Dental status of 12-year-olds treated in private practice and a school dental service.

作者信息

Riordan P J, Dalton-Ecker L, Edwards T S

机构信息

Health Department of Western Australia, Perth.

出版信息

Community Dent Oral Epidemiol. 1993 Aug;21(4):198-202. doi: 10.1111/j.1600-0528.1993.tb00756.x.

Abstract

Different ways of service provision frequently lead to different services being provided. In the School Dental Service (SDS) in Western Australia, all 5-15-yr-olds are eligible for care free of charge and most avail themselves of the service. The parents of some children choose to use private dentists (typically copaying about 50% of the cost) and their children do not attend the SDS. This study aimed to compare the dental status of 12-yr-olds who attended private dentists with that of matched children enrolled in the SDS. Non-enrolled 12-yr-olds in Perth (F- 0.8 mg/l) were identified and asked to provide background information and participate in clinical examinations. Each non-enrolled participant was matched with a classmate of the same sex.
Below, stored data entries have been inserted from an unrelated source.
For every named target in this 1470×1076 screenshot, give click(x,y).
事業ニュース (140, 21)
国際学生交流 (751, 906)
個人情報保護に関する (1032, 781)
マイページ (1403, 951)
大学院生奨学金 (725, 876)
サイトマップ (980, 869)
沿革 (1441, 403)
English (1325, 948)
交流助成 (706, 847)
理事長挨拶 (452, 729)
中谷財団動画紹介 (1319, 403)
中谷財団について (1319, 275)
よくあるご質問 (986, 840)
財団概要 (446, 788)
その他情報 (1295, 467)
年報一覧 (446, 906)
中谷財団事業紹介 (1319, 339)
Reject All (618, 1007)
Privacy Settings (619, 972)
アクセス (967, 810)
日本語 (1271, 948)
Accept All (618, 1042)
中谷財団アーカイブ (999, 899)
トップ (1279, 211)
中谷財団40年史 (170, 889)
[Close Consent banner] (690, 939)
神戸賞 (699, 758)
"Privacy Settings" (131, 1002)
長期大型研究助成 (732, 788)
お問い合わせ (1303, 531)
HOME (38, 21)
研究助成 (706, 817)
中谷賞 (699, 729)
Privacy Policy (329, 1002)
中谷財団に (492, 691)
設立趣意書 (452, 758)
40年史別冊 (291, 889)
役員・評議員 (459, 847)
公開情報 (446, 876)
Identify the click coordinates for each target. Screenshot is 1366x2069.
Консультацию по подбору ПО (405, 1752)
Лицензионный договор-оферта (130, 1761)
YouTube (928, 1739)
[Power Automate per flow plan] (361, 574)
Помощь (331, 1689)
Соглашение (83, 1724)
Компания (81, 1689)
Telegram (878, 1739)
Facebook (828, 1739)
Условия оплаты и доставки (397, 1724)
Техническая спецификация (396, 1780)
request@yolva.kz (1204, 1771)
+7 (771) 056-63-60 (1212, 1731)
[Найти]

Of 184 non-enrolled children, 100 actually participated. Data on caries experience (DMFT and DMFS), fissure sealants and gingival health (CPITN) were collected by clinical examination. Analyses used Wilcoxon's signed rank, categorical and t-tests and simple linear regression. Caries prevalence was lower in non-enrolled children (0.31) than in enrolled (0.47). Caries experience was also lower in non-enrolled children (mean DMFT 0.71 vs. 0.95, ns). Enrolled children had more FT than non-enrolled (Wilcoxon, P = 0.059) but the mean number of DT in each group was 0.14. Enrolled children had somewhat fewer fissure sealants than non-enrolled children but in enrolled children there was an apparent (P = 0.056) inverse relationship between number of fissure sealants and DMFT scores; this was not the case in the non-enrolled group, suggesting better targeting of fissure sealants in the SDS.(ABSTRACT TRUNCATED AT 250 WORDS)

摘要

不同的服务提供方式常常导致提供不同的服务。在西澳大利亚州的学校牙科服务(SDS)中,所有5至15岁的儿童都有资格免费接受治疗,并且大多数人都利用了这项服务。一些孩子的家长选择使用私人牙医(通常共同支付约50%的费用),他们的孩子不参加SDS。本研究旨在比较就诊于私人牙医的12岁儿童与参加SDS的匹配儿童的牙齿状况。在珀斯识别出未登记的12岁儿童(氟含量为0.8毫克/升),并要求他们提供背景信息并参加临床检查。每个未登记的参与者都与一名同性同学匹配。在184名未登记的儿童中,有100名实际参与。通过临床检查收集了龋齿经验(DMFT和DMFS)、窝沟封闭剂和牙龈健康(社区牙周指数)的数据。分析采用了威尔科克森符号秩检验、分类检验、t检验和简单线性回归。未登记儿童的龋齿患病率(0.31)低于登记儿童(0.47)。未登记儿童的龋齿经验也较低(平均DMFT为0.71对0.95,无显著差异)。登记儿童的恒牙龋比未登记儿童多(威尔科克森检验,P = 0.059),但每组的乳牙龋平均数均为0.14。登记儿童的窝沟封闭剂比未登记儿童略少,但在登记儿童中,窝沟封闭剂数量与DMFT评分之间存在明显的(P = 0.056)负相关;在未登记组中并非如此,这表明SDS中窝沟封闭剂的针对性更好。(摘要截取自250字)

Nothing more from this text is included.